SD Guthrie banks on diversification growth


PETALING JAYA: Despite persistent downstream headwinds, stronger crude palm oil (CPO) prices are expected to underpin SD Guthrie Bhd’s earnings in the coming quarters.

The plantation outfit saw its core net profit down 30% year-on-year (y-o-y) and 18% quarter-on-quarter (q-o-q) to RM386mil in the first quarter ended March 31, 2026 (1Q26).

Despite the weaker performance, CGS International (CGSI) Research said the results “were within expectations”, as it anticipates higher upstream earnings in second half of financial year 2026 driven by firmer CPO prices and improved production, alongside sustained momentum in the company’s industrial development segment.

“In 1Q26, we saw softer performance in the upstream segment, impacted by lower realised CPO average selling price (ASP) as well as a decline in fresh fruit bunches production due to seasonality and adverse weather conditions.

### DATA LINES:
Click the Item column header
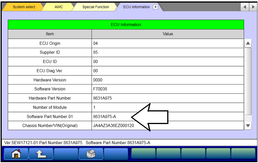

### DIRECTIVES:
1. According to the SD Guthrie article, which research house said the first-quarter results were within expectations?
2. Reproduce word for word the part of the SD Guthrie article starting with "Despite the weaker" and going on through "adverse weather conditions.".
Rely only on the SD Guthrie article.

### EXERCISE RESULTS:
1. CGS International (CGSI) Research

2.
Despite the weaker performance, CGS International (CGSI) Research said the results “were within expectations”, as it anticipates higher upstream earnings in second half of financial year 2026 driven by firmer CPO prices and improved production, alongside sustained momentum in the company’s industrial development segment.

“In 1Q26, we saw softer performance in the upstream segment, impacted by lower realised CPO average selling price (ASP) as well as a decline in fresh fruit bunches production due to seasonality and adverse weather conditions.